Supplied passage:
BEGIN

RaptorBT is open source (MIT) and developed by the [Alphabench](https://alphabench.in) team.

---

## Table of Contents

- [Overview](#overview)
- [Performance](#performance)
- [Strategy Types](#strategy-types)
- [Metrics](#metrics)
- [Indicators](#indicators)
- [Stop-Loss & Take-Profit](#stop-loss--take-profit)
- [Monte Carlo Portfolio Simulation](#monte-carlo-portfolio-simulation)
- [API Reference](#api-reference)
- [Building from Source](#building-from-source)

---

## Overview

RaptorBT compiles to a single native extension and runs entirely in Rust, so a
full backtest with all 33 metrics finishes in well under a millisecond on
typical bar counts. Measured on an Apple M4 (raptorbt 0.4.0):

| Metric                        | RaptorBT     |
| ----------------------------- | ------------ |
| **Compiled engine size**      | <1 MB        |
| **Backtest speed (1K bars)**  | ~0.03 ms     |
| **Backtest speed (10K bars)** | ~0.25 ms     |
| **Backtest speed (50K bars)** | ~1.4 ms      |
| **Memory usage**              | Low (native) |

See [Performance](#performance) for the full method and how to reproduce these
numbers on your own hardware.

END

Data for analysis:
BEGIN

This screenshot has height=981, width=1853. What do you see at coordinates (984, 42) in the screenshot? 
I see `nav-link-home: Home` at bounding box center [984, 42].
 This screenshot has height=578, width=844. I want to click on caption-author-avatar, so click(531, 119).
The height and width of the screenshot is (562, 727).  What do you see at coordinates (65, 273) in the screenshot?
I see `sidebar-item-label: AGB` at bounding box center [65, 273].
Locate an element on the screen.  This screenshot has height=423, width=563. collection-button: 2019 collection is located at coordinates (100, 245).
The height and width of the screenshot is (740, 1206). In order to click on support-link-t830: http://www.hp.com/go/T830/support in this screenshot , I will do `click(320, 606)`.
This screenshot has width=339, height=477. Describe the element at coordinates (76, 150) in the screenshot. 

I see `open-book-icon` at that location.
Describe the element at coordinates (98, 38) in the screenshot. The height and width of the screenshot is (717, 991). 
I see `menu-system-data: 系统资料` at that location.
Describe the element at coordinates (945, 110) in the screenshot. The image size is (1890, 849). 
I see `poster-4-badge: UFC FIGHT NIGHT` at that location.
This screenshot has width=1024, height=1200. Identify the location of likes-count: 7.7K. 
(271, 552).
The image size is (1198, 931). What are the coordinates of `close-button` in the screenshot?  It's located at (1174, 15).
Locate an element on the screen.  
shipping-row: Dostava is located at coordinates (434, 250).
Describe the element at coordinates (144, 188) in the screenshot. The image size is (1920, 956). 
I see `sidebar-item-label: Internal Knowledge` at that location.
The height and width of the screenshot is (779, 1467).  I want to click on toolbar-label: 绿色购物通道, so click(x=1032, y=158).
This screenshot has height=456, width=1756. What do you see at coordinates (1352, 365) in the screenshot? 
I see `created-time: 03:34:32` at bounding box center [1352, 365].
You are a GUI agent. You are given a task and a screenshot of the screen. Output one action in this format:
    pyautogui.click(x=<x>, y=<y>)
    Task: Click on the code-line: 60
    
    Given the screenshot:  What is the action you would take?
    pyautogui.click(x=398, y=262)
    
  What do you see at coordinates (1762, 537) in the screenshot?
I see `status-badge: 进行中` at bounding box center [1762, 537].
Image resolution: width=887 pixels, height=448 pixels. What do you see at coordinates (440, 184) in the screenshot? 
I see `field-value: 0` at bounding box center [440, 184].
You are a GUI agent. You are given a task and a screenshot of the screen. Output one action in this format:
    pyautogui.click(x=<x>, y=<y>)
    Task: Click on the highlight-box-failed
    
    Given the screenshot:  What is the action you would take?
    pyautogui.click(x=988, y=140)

END

Questions:
1. In the RaptorBT overview, rewrite the paragraph beginning "RaptorBT compiles to a single native extension" more briefly, keeping its main facts.
2. Output the entries exactly, starting with the line that contains "This screenshot has width=1024, height=1200." and going on through the line that contains "shipping-row: Dostava is".

Solutions to each task:
1. RaptorBT builds into one native extension and runs fully in Rust. A complete backtest with all 33 metrics takes well under a millisecond on typical bar counts, as measured on an Apple M4 with raptorbt 0.4.0.

2.
This screenshot has width=1024, height=1200. Identify the location of likes-count: 7.7K. 
(271, 552).
The image size is (1198, 931). What are the coordinates of `close-button` in the screenshot?  It's located at (1174, 15).
Locate an element on the screen.  
shipping-row: Dostava is located at coordinates (434, 250).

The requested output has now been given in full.